The order backlog at March 31, 1998 was $253.4 million, compared with 
$228.2 million at September 30, 1997. During the first six months of 
fiscal 1998, new orders aggregating $189.3 million were received, 
compared with $152.6 million (24% increase) in the first six months of 
fiscal 1997. The most significant orders in the current period were for 
filtration/fluid flow products, M1000 tank transporters, long-lead 
funding for the 60K/TUNNER aircraft cargo loader program, airborne radar 
systems, automatic meter reading equipment and fire support mission 
equipment.

The gross profit percentage was 28.4% in the first six months of fiscal 
1998 and 25.0% in the first six months of fiscal 1997. The fiscal 1998 
gross profit percentage increased from fiscal 1997 due to an improved 
sales mix primarily related to the filtration/fluid flow businesses. 
Filtertek and PTI reported higher gross margins in the current year period 
as compared to the prior year period. The defense gross margin 
also increased in the current year due to an improved sales mix.

Selling, general and administrative expenses for the first six months of 
fiscal 1998 were $32.8 million, or 20.0% of net sales, compared with 
$28.7 million or 18.2% of net sales, for the same period a year ago. The 
increase in fiscal 1998 SG&A expenses is primarily due to the inclusion 
of Filtertek for the entire period of fiscal 1998 as compared to a 
partial period of fiscal 1997 as the acquisition was completed February 
7, 1997.

Interest expense increased to $3.6 million from $1.5 million as a result 
of higher average outstanding borrowings in fiscal 1998 compared to 
fiscal 1997. A significant amount of the outstanding borrowings in 1998 
were incurred in conjunction with the 1997 acquisition of Filtertek.

Other costs and expenses, net, were $1.7 million in the first six months 
of fiscal 1998 compared to $1.8 million in the same period of fiscal 
1997. The net decrease in fiscal 1998 reflects additional goodwill 
amortization expense associated with the acquisition of Filtertek, 
offset by the favorable modification of a royalty agreement as reported 
in the second quarter of fiscal 1998.

The effective income tax rate in the first six months of fiscal 1998 was 
30.7% compared with 33.0% for the first six months of fiscal 1997. The 
lower effective tax rate for the first six months of fiscal 1998 is 
attributable to the earnings contributed from the Company's Puerto Rican 
operations, and refunds received relating to the resolutions of state 
and local tax matters.
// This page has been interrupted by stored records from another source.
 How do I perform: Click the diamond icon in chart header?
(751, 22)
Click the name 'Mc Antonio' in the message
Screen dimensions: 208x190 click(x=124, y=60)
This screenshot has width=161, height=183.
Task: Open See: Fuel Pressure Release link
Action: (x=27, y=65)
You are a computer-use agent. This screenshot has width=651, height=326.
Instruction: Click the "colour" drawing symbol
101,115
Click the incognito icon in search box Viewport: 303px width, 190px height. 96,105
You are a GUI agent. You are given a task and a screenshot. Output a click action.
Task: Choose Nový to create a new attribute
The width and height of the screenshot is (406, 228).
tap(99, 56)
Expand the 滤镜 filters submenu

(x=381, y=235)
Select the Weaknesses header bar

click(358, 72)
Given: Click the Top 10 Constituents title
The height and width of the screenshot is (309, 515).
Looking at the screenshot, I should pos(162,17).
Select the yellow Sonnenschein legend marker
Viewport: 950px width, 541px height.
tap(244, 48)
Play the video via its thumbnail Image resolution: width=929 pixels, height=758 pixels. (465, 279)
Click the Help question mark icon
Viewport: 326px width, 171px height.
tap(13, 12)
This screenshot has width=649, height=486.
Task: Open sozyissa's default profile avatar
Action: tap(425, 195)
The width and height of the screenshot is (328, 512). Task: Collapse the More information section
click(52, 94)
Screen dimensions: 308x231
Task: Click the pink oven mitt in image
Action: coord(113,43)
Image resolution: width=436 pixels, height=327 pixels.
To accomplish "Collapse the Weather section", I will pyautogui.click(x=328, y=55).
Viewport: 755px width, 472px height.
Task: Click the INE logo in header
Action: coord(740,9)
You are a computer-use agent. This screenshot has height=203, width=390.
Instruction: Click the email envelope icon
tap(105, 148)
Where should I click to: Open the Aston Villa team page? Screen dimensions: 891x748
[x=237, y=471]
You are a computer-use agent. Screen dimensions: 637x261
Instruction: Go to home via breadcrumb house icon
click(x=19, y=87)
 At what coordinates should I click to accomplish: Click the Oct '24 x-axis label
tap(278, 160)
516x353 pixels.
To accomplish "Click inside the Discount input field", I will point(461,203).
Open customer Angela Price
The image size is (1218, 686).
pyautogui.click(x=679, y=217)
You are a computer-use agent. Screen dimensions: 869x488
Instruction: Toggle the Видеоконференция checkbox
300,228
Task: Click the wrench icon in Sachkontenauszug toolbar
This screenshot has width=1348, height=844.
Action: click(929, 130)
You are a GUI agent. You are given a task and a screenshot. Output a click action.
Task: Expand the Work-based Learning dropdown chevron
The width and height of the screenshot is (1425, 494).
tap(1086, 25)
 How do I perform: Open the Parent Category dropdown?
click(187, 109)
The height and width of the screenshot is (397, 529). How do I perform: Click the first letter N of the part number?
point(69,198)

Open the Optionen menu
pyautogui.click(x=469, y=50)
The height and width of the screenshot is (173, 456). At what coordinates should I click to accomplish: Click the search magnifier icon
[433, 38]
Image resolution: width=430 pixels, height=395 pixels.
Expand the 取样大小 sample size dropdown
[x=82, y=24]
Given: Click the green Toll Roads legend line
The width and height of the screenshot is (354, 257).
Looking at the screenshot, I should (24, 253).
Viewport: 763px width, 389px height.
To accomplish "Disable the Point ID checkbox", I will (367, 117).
Management estimates the annual effective tax 
rate for fiscal 1998 to be approximately 32%.

Financial Condition
- -------------------

Working capital increased to $63.8 million at March 31, 1998 from $62.3 
million at September 30, 1997. During the first six months of fiscal 
1998: accounts receivable decreased by $4.1 million as a result of cash 
collections; costs and estimated earnings on long-term contracts and 
inventories increased in the aggregate by $24.4 million in support of 
near-term production requirements (primarily 60K/TUNNER); and accounts 
payable and accrued expenses decreased by $1.3 million through payments 
necessary to satisfy commitments outstanding at September 30, 1997.

Net cash used by operating activities was $4.9 million in the first six 
months of fiscal 1998 and $4.6 million in the same period of fiscal 
1997. The  1998 cash usage was primarily due to the inventory requirements 
discussed in the previous paragraph.

Capital expenditures were $6.5 million in the first six months of fiscal 
1998 compared with $4.3 million in the comparable period of fiscal 1997. 
Major expenditures in the current period included manufacturing 
equipment at Filtertek and PTI.

On December 31, 1997, the Company completed the purchase of Euroshield 
OY for consideration which included $3.5 million in cash. Euroshield, 
based in Eura, Finland, designs and manufactures high quality shielding 
products used in the electromagnetic compatibility (EMC) industry.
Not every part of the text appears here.